● PAGE TEXT:
The powerful clarity of thought of the Swiss mystic and philosopher provides keys to orienting ourselves in an accelerated world.

One may imagine Frithjof Schuon as one of the modern era’s last sages. His magnanimous bearing, his imperturbable elegance, the exactness of his words, and the pre-lucidity of his thought; these make us think of the remote, enlightened individuals who speak to us through sacred texts. The difference is that Schuon lived and died in the 20th century, a fact which envelops his teaching with a halo of timelessness.

Influenced in his youth by the thought of the Orientalist philosopher Rene Guénon, Schuon studied all religious currents, both Eastern and Western, in some depth. These currents he distilled down, and with Guénon himself and another Orientalist, Ananda Coomaraswamy, they grouped an understanding of these currents within the Perennial Philosophy perspective. Of importance to all of these authors was the universal tendency underlying all religions, regardless of their creed. That essence, or perennial knowledge could, according to Schuon, be reduced to a discernment between the real and the illusory, the permanent and the impermanent, Âtma and Mâyâ.

● TO DO:
**1)** Return the passage on Frithjof Schuon word for word, from "One may imagine" up to and including "halo of timelessness.".
**2)** Answer these questions using the passage on Frithjof Schuon:
(a) In which century did Schuon live and die?
(b) Besides Guénon, which Orientalist is named as grouping these currents within the Perennial Philosophy perspective?
(c) According to Schuon, to what discernment could the perennial knowledge be reduced?
The listing that comes next is separate material from the passage on Frithjof Schuon.

● RECORDED DATA:

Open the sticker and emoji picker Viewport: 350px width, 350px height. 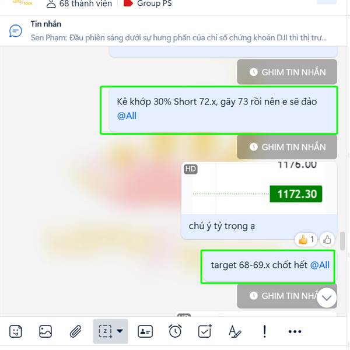click(16, 331)
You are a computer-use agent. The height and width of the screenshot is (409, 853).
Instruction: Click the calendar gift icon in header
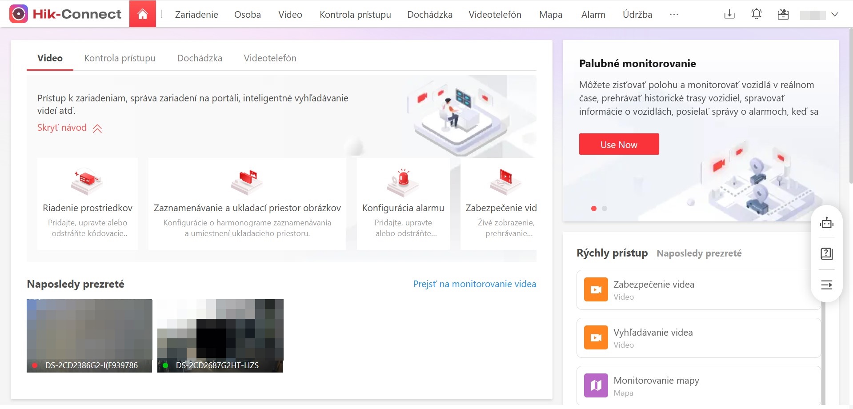click(783, 15)
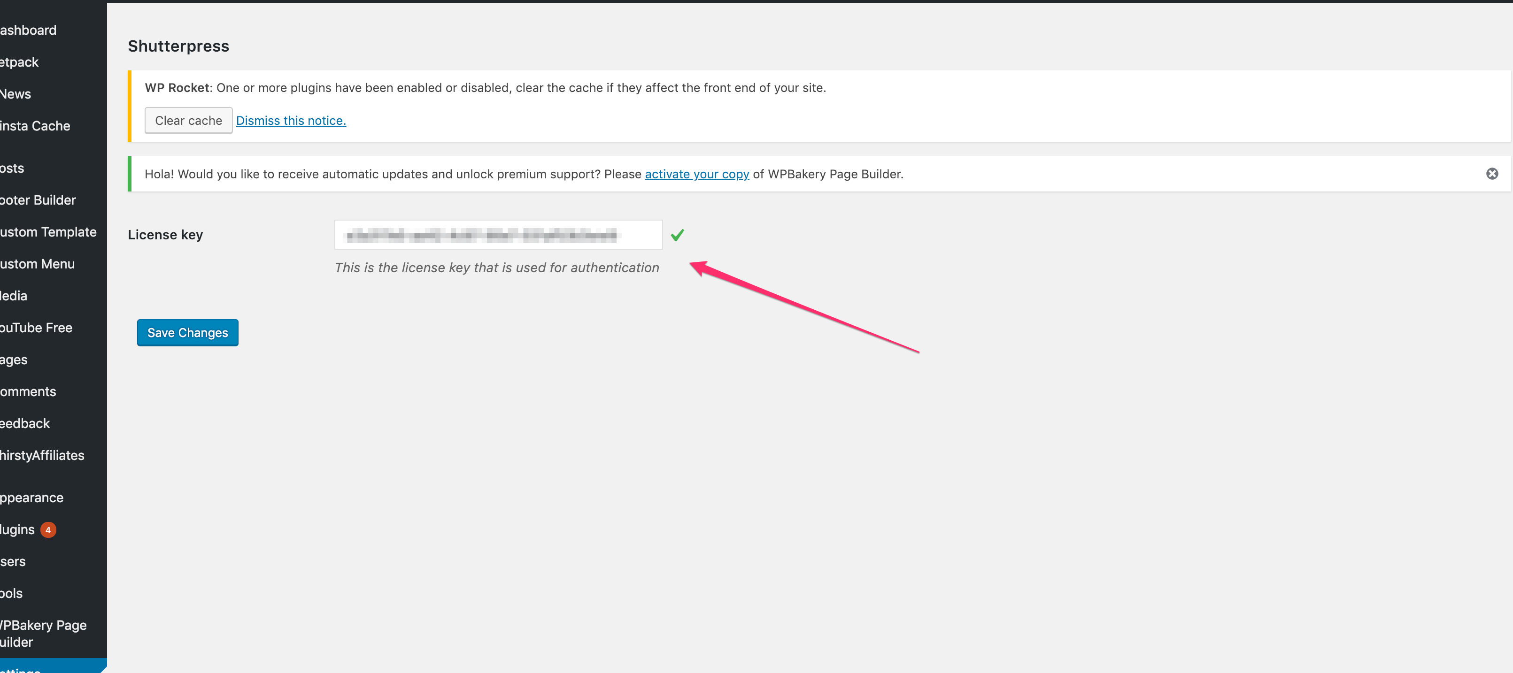Click the Plugins update count badge
Viewport: 1513px width, 673px height.
click(x=48, y=530)
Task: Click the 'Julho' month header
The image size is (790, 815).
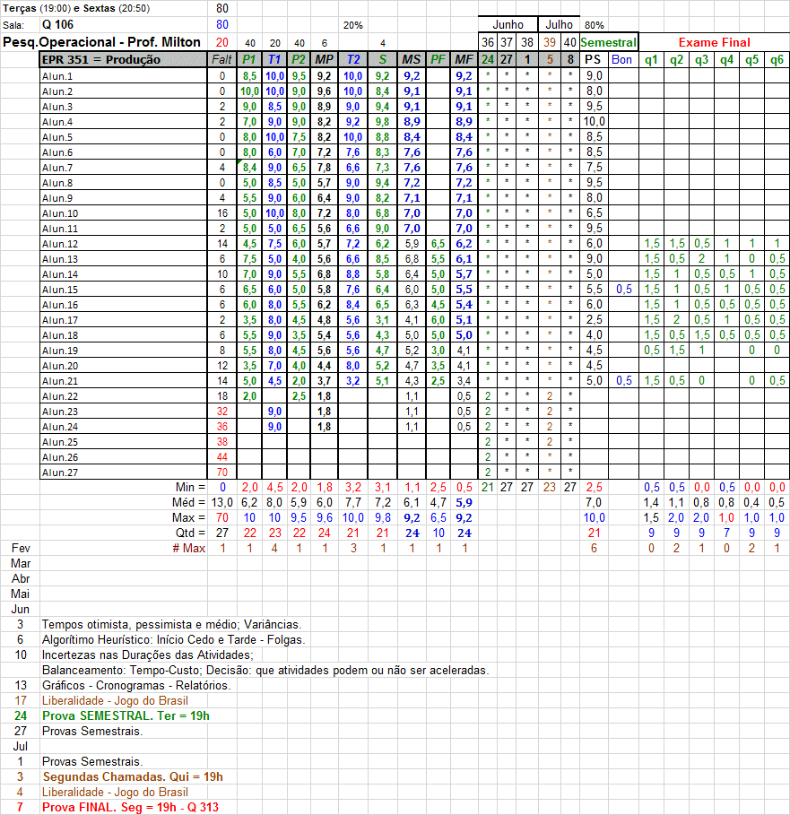Action: pos(558,25)
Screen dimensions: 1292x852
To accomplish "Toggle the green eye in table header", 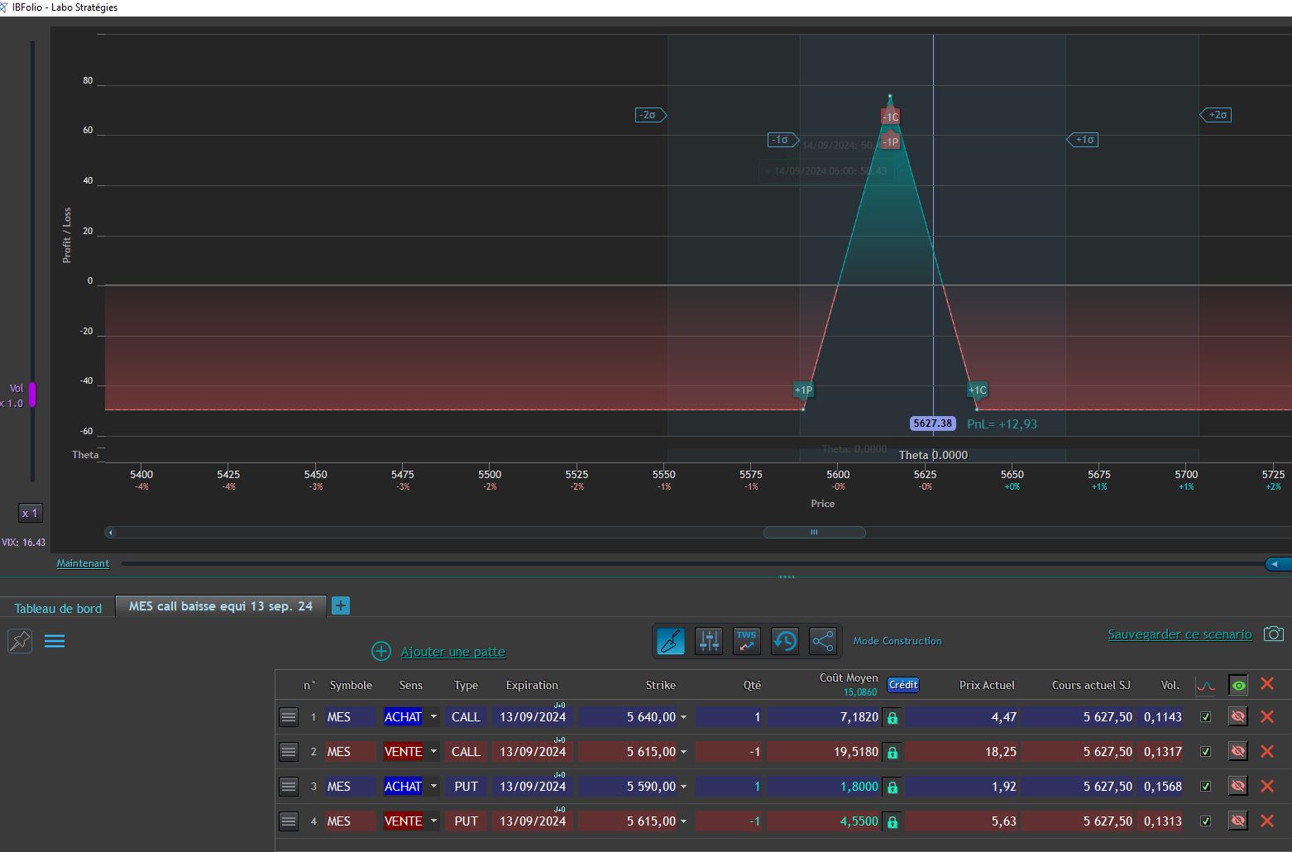I will pos(1238,685).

● EXERCISE SOLUTIONS:
**1)**
One may imagine Frithjof Schuon as one of the modern era’s last sages. His magnanimous bearing, his imperturbable elegance, the exactness of his words, and the pre-lucidity of his thought; these make us think of the remote, enlightened individuals who speak to us through sacred texts. The difference is that Schuon lived and died in the 20th century, a fact which envelops his teaching with a halo of timelessness.

**2)**
(a) The 20th century.
(b) Ananda Coomaraswamy.
(c) A discernment between the real and the illusory, the permanent and the impermanent, Âtma and Mâyâ.